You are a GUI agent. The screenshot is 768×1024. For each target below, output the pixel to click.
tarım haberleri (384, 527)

☆ ☆ ☆ ☆

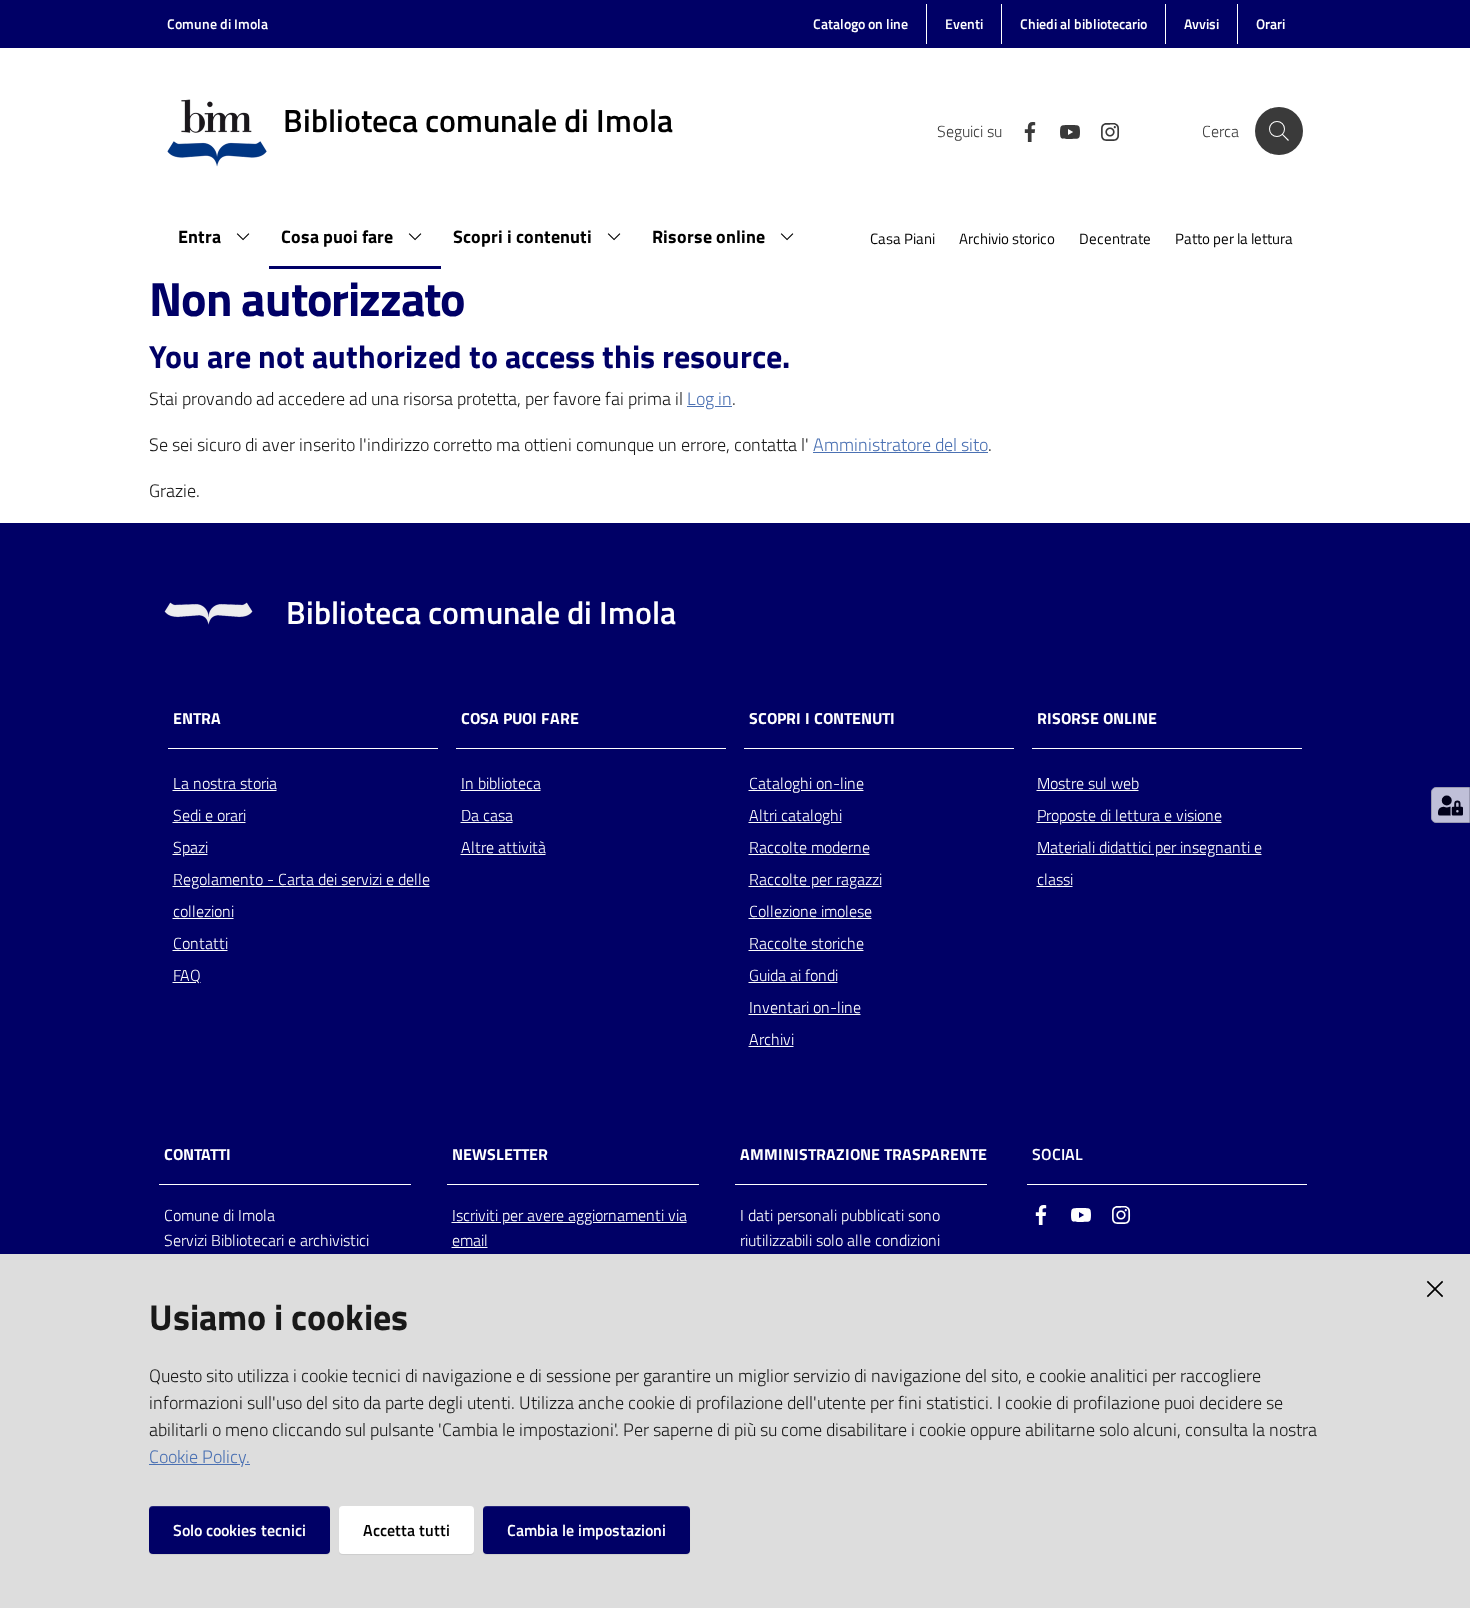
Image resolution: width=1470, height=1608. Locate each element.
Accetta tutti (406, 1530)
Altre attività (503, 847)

☆ ☆ ☆ ☆

Print exactly the lines above, between the one holding "Image resolution: width=1470, height=1608." and the one holding "Altre attività (503, 847)", inclusive, and nothing besides.

Image resolution: width=1470, height=1608. Locate each element.
Accetta tutti (406, 1530)
Altre attività (503, 847)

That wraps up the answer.